The limited availability of multi-feature symbolic music data is currently an issue which prevents the training of the developed models on sufficient amounts of data for the unsupervised probabilistic approach to significantly outperform more conventional approaches based on musicological expertise. We outlined a procedure for the semi-automated collection of large-scale multifeature music corpora by exploiting the wealth of music data available on the web (audio, MIDI, leadsheets, lyrics, etc) together with algorithms for the automatic detection and alignment of matching data. Following this work, we started collecting pointers to data and developing such algorithms.

Music structuring

Participants : Frédéric Bimbot, Gabriel Sargent, Emmanuel Vincent.

External collaboration: Emmanuel Deruty (as an independant consultant)

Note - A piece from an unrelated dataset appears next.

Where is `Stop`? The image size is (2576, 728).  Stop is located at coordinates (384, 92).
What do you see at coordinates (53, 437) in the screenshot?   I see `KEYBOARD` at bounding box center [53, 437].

The structure of a music piece is a concept which is often referred to in various areas of music sciences and technologies, but for which there is no commonly agreed definition. This raises a methodological issue in MIR, when designing and evaluating automatic structure inference algorithms. It also strongly limits the possibility to produce consistent large-scale annotation datasets in a cooperative manner.

This year, our methodology for the semiotic annotation of music pieces has developed [72] and concretized into a set of principles, concepts and conventions for locating the boundaries and determining metaphoric labels of music segments [53] [71] . The method relies on a new concept for characterizing the inner organization of music segments called the System & Contrast (S&C) model [73] . At the time of writing this text, the annotation of over 400 music pieces is being finalized and will be released to the MIR scientific community.

In parallel to this work aiming at specifying the task of music structure description, we have designed, implemented and tested new algorithms for segmenting and labeling music into structural units. The segmentation process is formulated as a cost optimization procedure, accounting for two terms : the first one corresponds to the characterization of structural segments by means of the fusion of audio criteria, whereas the second term relies on a regularity constraint on the resulting segmentation. Structural labels are estimated as a probabilistic automaton selection process. A recent development of this work has included the S&C model in the algorithm.

Different systems based on these principles have been tested in the context of the Quaero Project and the MIREX international evaluation campaigns in 2010, 2011 and 2012 (see for instance [66] , in 2012 ).